— WHAT IS BEING ASKED —
In the microkernel excerpt, reproduce the section that begins with "Conceptually, the weak" and ends with "a predefined policy.", replacing "convenient" with "useful".

— DOCUMENT EXCERPT —
+--

Besides this performance-based inflexibility, a further shortcoming became apparent over the years. The external-pager concept is in principle not sufficiently flexible. Its most important technical weak point is that the main memory is still managed by the  $\mu$ -kernel and can only rudimentarily be controlled by the external pager. However, multi-media file servers, real-time applications, frame buffers management and some non-classical applications require complete main-memory control.<sup>2</sup>

Conceptually, the weak point is the policy remaining inside the  $\mu$ -kernel. A "policy interface" which permits paramaterization and tuning of a built-in policy is convenient as long as that policy is well-suited for all applications. Its limitations become obvious as soon as a really novel policy is needed or a substantial modification to a predefined policy.

### The Second Generation

The deficiency analysis of the early  $\mu$ -kernels identified user-kernel-mode switches, address-space switches and memory penalties as being primary reasons for disappointing performance. Regarded superficially, this analysis was obviously right, since it was substantiated by measurements.

Surprisingly, a deeper analysis shows that the three points mentioned cannot be the real reasons: the hardware-inherited costs of mode and address-space switching are only 3% to 7% of the measured costs (see Figure 4). A detailed discussion can be found in [16].

A strange situation: on the one hand we knew that the kernels could run at least ten times faster; on the other hand, after optimizing them for years, we no longer saw new significant optimization possibilities. This contradiction suggested that the efficiency problem was caused by the basic architecture of these kernels.

+--

— DATA —
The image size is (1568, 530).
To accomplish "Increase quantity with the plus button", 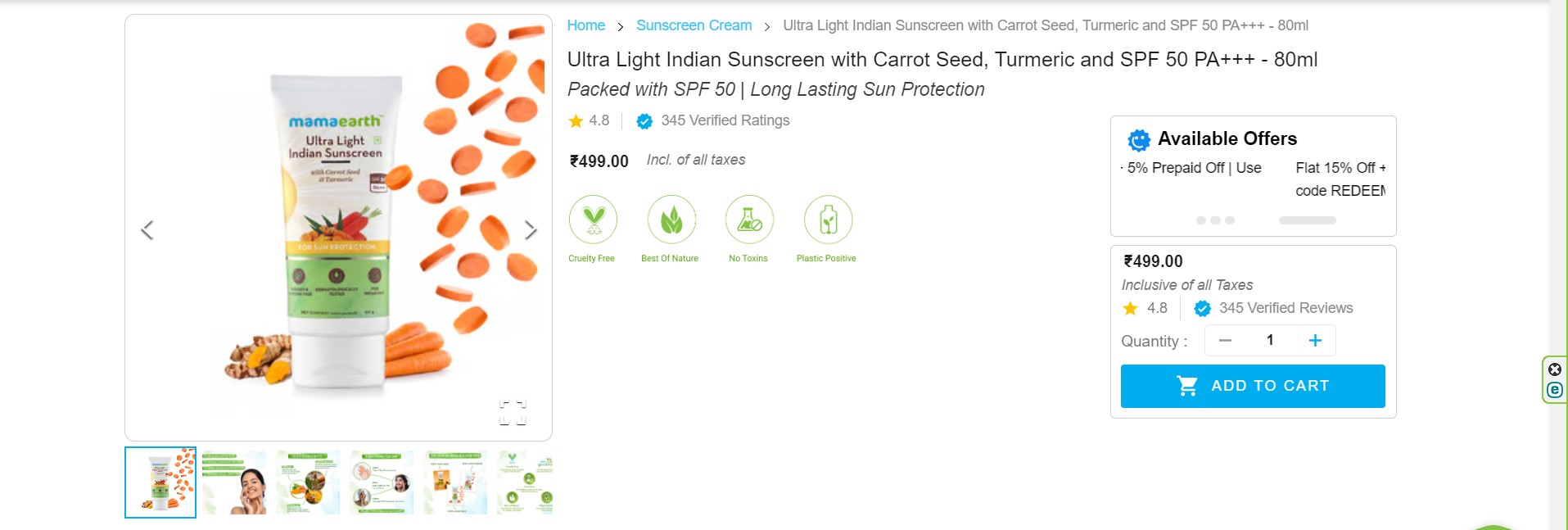I will point(1315,341).
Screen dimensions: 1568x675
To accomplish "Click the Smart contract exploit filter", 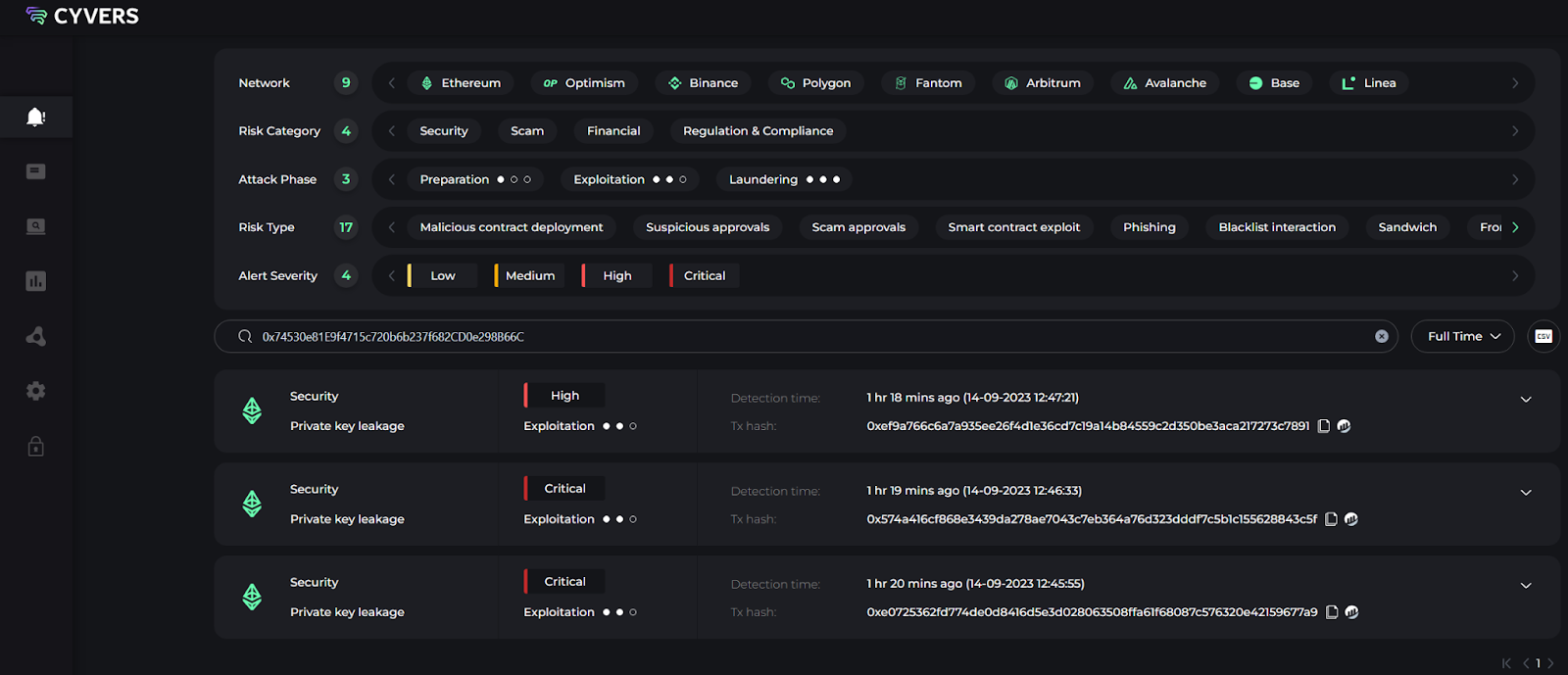I will pyautogui.click(x=1013, y=227).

+--

— EXERCISE ANSWER —
Conceptually, the weak point is the policy remaining inside the  $\mu$ -kernel. A "policy interface" which permits paramaterization and tuning of a built-in policy is useful as long as that policy is well-suited for all applications. Its limitations become obvious as soon as a really novel policy is needed or a substantial modification to a predefined policy.